Published on march 15, 2023
GitHub Actions, GitHub’s CICD service offering, now supports using Open Identity Connect credentials to authenticate against cloud providers including Hashicorp Vault, AWS, Azure and GCP without requiring long-lived credentials.
For the purposes of making changes to provisioned infrastructure, modern cloud development usually requires authentication of a Continuous Integration and Continuous Deployment (CICD) server against a cloud provider. In the past, the CICD server would have been able to assume an identity within the cloud provider by utilizing a set of long-lived and manually set credentials. These credentials have always posed a significant business risk due to their purpose.

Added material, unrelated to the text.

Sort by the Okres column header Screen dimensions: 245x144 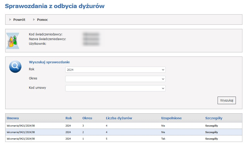[x=87, y=118]
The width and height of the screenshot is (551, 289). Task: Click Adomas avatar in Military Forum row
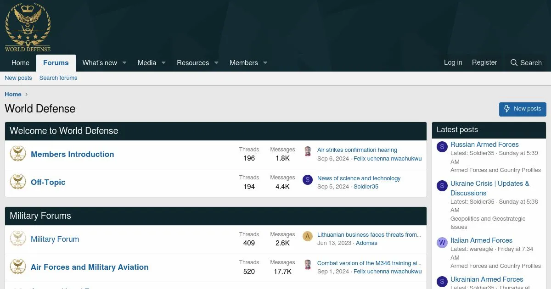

OpenID Connect is an interoperable authentication protocol that provides verifiable information about a user’s identity. The relevant user data can be provided as claims in a Json Web Token (JWT) called the ID Token if the identity provider is one that the verifying party can trust.
With GitHub Actions, the first step is to register GitHub as an external identity source within the cloud provider’s Identity and Access Management configuration. Following the execution of workflows, pipelines have access to an ID Token that is specific to the unique run of the pipeline. An identifier of the token’s bearer is included along with the token’s target audience.

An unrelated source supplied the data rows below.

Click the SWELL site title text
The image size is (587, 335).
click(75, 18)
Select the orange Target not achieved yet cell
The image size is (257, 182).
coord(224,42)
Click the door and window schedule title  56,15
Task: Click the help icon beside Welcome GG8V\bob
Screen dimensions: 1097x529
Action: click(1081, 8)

This information can then be used by the cloud provider to issue short-lived credentials, e.g. access tokens, for any subsequent operations. GitHub Actions currently supports Hashicorp Vault, Amazon Web Services, Azure, and Google Cloud Platform.

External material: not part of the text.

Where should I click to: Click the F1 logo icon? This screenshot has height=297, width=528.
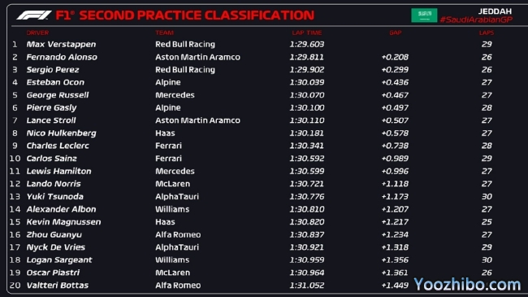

In response to GitHub’s release of the functionality in late 2021, other CICD providers have added similar functionality to their platforms. The release of GitLab version 15.7 in late 2022 included support for access to Hashicorp Vault, AWS, Azure, and GCP, and Circle CI announced its support for GCP and AWS integration in February 2023.
OIDC login with cloud providers is available on all plans at no additional charge.